Il governo risarcirà i tre figli di Marianna Manduca, la donna uccisa a coltellate nell’ottobre 2007 dal marito, Saverio Nolfo, che aveva denunciato 12 volte. Il viceministro dell’Economia Enrico Morando ha risposto all’interpellanza urgente della deputata Maria Edera Spadoni (M5s) e ha dichiarato che nonostante il ricorso, che rimane, contro la sentenza di giugno scorso che ha condannato i pm della procura di Caltagirone per inerzia, l’esecutivo ha avviato le pratiche per versare i 259.200 euro dovuti agli orfani.

La sentenza del tribunale di Messina ha stabilito che ci fu “dolo e colpa grave” dei pm che, dopo i primi segnali di violenza da parte del marito, “non trovarono il modo di fermarlo, nonostante le molteplici denunce della donna”. In quell’occasione la corte, sulla base della legge sulla responsabilità civile dei magistrati, condannò il governo a risarcire i 3 figli. L’esecutivo rispose annunciando di voler ricorrere contro la sentenza e fece molto discutere la decisione della presidenza del consiglio dei ministri di non procedere con il risarcimento.

Oggi, l’annuncio ufficiale del dietrofront. “A prescindere da ogni valutazione giuridica, sono state avviate le procedure per l’esecuzione della sentenza di primo grado in ragione della drammatica situazione dei tre orfani”, ha spiegato Morando in risposta a Spadoni (M5s). Nonostante questo, l’esecutivo intende procedere con il ricorso: “È necessario che la sentenza di primo grado venga sottoposta a un ulteriore vaglio giurisdizionale, per verificare se la terribile morte della giovane Marianna Manduca e la situazione personale familiare dei minori sia conseguenza o meno della negligenza dei magistrati della procura della Repubblica di Caltagirone, oltre che, ovviamente, della violenza omicida dell’assassino”.

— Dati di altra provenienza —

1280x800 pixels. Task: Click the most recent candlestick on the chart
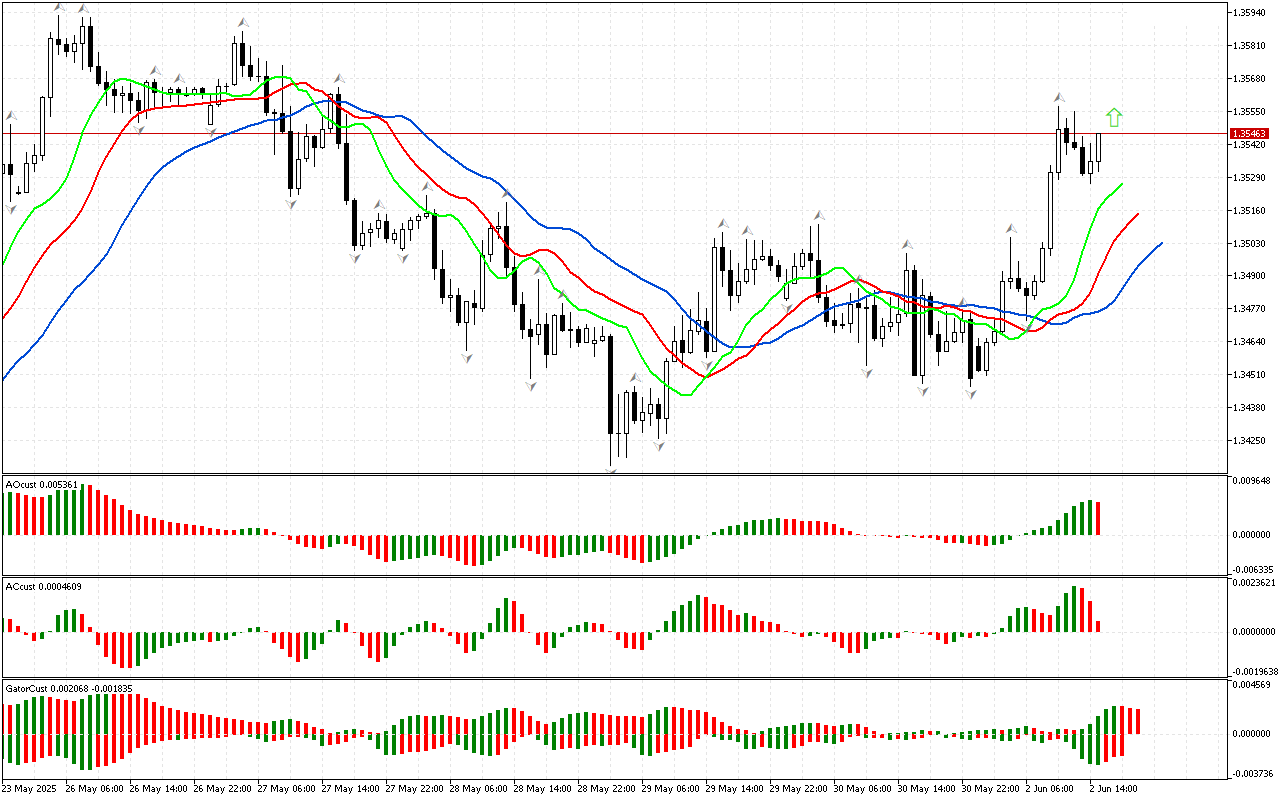coord(1098,148)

Era l’ottobre di dieci anni fa quando Marianna, trentenne, fu uccisa a coltellate a Palagonia (Ct) dove viveva con i bambini e il marito violento che aveva problemi di droga. Poco dopo il delitto, il marito, Saverio Nolfo, fu arrestato. Sta scontando in carcere 20 anni, pena inflitta in abbreviato. I tre bambini furono adottati da un cugino della vittima, Carmelo Calì, che viveva a Senigallia, nelle Marche, con la moglie e tre figli. L’uomo non aveva mai conosciuto i tre figli della cugina uccisa. E proprio Calì fece ricorso per avere il risarcimento.

L’intervento della presidenza del Consiglio si è reso necessario, come ricordato dallo stesso Morando, anche a fronte del fatto che non esiste ancora in Italia una legge per la tutela degli orfani di femminicidio. O meglio: esiste un ddl che, dopo essere stato approvato all’unanimità dalla Camera a marzo 2017, è ora bloccato al Senato. Tra le altre cose, la legge prevede l’accesso gratuito al patrocinio a spese dello Stato, il sequestro conservativo dei beni dell’indagato e l’assegnazione ai figli della vittima a titolo provvisionale una somma pari almeno al 50 per cento del presumibile danno. Altre misure guardano invece al futuro dei ragazzi rimasti senza madre (e senza padre): a loro sono garantiti diritto allo studio e all’avviamento del lavoro, assistenza medico psicologica gratuita e un fondo da 2 milioni di euro a loro destinato. In aggiunta, gli orfani avrebbero il diritto di modificare il proprio cognome, se coincidente con quello del genitore condannato definitivamente per l’omicidio. In proposito Morando ha dichiarato: “Sottolineo il cruciale rilievo e l’importanza che assumerebbe, anche rispetto a vicende analoghe, l’approvazione definitiva della legge già approvata dalla Camera, in favore degli orfani dei crimini domestici. Norma che mira a dare in termini generali – e a prescindere dall’esito delle inchieste giudiziarie – una risposta concreta ai bisogni dei figli delle vittime. La commissione Bilancio del Senato ha fornito proprio ieri il proprio parere e l’inter della legge potrà riprendere. Il governo si è impegnato quindi a garantirne l’immediata approvazione”.